Ministry wants to cut teachers’ pay

Kyodo

The Finance Ministry is calling on the education ministry to cut annual salaries for teachers at public elementary and junior high schools by ¥100,000 on average from fiscal 2014, sources revealed.

As the proposed cut is expected to help reduce the central government’s costs by around ¥25 billion annually, the Finance Ministry has been eager to implement the measure to promote fiscal rehabilitation, the sources said Friday.

However, it is uncertain whether the cost cut will be realized given that the education ministry has strongly opposed the proposal, arguing it would make it difficult to secure high-quality educators, they added.

According to the Finance Ministry, the average monthly salary in fiscal 2012 for public school teachers at age 43 came to around ¥377,000, almost equivalent to that for local government officers of the same age engaged in general work.

But the annual average salary for teachers reached ¥6.08 million in the last fiscal year, which ended in March, higher than the ¥5.98 million that municipal administrative officers earned, as teachers’ base salary, used to calculate bonuses, was larger, the ministry said.

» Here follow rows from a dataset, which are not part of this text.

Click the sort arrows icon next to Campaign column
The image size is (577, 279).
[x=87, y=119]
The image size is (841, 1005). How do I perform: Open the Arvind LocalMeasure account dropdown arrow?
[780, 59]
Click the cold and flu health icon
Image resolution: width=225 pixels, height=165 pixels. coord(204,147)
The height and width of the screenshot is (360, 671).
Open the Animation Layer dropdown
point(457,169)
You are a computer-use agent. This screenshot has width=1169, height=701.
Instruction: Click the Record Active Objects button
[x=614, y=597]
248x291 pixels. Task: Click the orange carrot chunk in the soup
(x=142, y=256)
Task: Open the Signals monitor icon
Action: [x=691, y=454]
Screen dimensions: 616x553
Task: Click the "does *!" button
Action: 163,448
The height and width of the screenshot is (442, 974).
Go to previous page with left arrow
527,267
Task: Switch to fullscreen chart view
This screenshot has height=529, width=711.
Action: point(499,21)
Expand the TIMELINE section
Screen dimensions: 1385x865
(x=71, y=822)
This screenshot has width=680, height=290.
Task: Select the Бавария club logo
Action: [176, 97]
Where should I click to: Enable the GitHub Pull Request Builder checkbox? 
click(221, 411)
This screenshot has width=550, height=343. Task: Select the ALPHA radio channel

The call for wage cuts comes amid Prime Minister Shinzo Abe’s government urging Japan Inc. to raise pay as part of his goal to end deflation and to mitigate a looming sales tax hike.

  • gokyo

    It seems the logic and ethicality of the Finance Ministry is lacking considering that these same teachers racked up overtime around 100 hours a month based on the Japan Times article of October 26,2013. So we have a situation where the teachers are overworked based on their current salary structure and all that Prime Minister Abe’s cabinet is concerned with is cutting their salary to save money. And don’t forget that he also wants to improve the quality of education by going back to a six day school week which means more hours with less pay. It is also idiotic to compare the work that teachers do with government workers, especially considering that they don’t have to work at home as many teachers do. These teachers face tremendous hardships on a daily basis in dealing with their students and now we want to add to that the burden of more work for less pay seems to be counterproductive to creating a system that provides a quality education. I am sure the next thing we will hear from the Prime Minister and his cabinet is that this situation is “under control” like others.

  • Daniel Peter

    They should be cutting high school teachers salaries instead.
    The secondary schools in Japan as well as around most countries in the world are far less effective. All the research shows that.
    Those of us who have taught both will tell you that teaching secondary school is far less stressful.